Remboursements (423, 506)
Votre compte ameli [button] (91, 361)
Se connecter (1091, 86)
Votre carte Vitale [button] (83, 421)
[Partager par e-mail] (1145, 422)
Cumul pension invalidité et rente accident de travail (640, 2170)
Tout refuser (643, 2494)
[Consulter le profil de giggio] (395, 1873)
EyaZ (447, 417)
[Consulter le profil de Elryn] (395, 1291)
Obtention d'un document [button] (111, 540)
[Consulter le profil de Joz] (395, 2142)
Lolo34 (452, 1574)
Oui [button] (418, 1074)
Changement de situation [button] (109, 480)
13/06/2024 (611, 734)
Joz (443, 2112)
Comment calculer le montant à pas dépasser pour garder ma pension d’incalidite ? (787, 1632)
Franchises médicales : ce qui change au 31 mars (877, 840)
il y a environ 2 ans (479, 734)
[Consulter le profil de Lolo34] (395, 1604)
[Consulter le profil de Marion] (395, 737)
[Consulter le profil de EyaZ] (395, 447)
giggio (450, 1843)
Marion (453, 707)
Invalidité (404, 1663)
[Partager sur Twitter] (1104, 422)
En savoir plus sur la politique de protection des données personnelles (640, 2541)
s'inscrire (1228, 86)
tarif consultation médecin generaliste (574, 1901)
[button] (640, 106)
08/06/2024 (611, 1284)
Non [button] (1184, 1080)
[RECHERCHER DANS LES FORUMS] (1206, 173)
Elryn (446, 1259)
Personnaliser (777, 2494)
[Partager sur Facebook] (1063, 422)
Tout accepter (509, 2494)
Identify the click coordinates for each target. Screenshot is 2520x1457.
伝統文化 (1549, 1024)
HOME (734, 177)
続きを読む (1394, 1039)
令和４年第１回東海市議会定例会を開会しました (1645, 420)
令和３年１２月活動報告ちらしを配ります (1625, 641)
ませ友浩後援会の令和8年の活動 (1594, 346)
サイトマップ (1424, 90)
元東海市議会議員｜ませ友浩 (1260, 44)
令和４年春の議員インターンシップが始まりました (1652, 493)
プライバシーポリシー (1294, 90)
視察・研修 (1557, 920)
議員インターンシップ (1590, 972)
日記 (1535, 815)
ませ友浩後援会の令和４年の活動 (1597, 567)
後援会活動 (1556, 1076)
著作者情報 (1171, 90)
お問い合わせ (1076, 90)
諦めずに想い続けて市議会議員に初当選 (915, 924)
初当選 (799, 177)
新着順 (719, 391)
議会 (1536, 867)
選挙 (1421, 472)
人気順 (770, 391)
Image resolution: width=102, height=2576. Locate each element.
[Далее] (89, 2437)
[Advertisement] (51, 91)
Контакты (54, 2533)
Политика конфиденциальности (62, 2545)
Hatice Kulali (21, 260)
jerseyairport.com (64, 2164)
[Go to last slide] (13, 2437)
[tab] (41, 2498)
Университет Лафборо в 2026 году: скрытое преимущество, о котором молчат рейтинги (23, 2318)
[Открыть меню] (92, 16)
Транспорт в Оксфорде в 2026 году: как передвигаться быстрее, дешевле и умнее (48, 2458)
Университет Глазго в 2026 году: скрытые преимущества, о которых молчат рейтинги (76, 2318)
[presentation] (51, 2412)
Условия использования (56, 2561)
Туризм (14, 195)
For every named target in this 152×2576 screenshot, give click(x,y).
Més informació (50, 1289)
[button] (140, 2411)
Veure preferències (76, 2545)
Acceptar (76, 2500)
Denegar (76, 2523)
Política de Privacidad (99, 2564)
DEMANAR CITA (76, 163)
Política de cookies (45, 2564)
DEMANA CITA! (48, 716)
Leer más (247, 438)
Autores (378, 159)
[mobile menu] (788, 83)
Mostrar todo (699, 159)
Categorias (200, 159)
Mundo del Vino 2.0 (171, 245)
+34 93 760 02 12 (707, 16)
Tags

▶ **Task statement**: Take the line that contains "Университет Лафборо в" and every line after it through the end of the listing above, and repeat them exactly.

▶ **Solution to this problem**:
Университет Лафборо в 2026 году: скрытое преимущество, о котором молчат рейтинги (23, 2318)
[Открыть меню] (92, 16)
Транспорт в Оксфорде в 2026 году: как передвигаться быстрее, дешевле и умнее (48, 2458)
Университет Глазго в 2026 году: скрытые преимущества, о которых молчат рейтинги (76, 2318)
[presentation] (51, 2412)
Условия использования (56, 2561)
Туризм (14, 195)
For every named target in this 152×2576 screenshot, give click(x,y).
Més informació (50, 1289)
[button] (140, 2411)
Veure preferències (76, 2545)
Acceptar (76, 2500)
Denegar (76, 2523)
Política de Privacidad (99, 2564)
DEMANAR CITA (76, 163)
Política de cookies (45, 2564)
DEMANA CITA! (48, 716)
Leer más (247, 438)
Autores (378, 159)
[mobile menu] (788, 83)
Mostrar todo (699, 159)
Categorias (200, 159)
Mundo del Vino 2.0 (171, 245)
+34 93 760 02 12 (707, 16)
Tags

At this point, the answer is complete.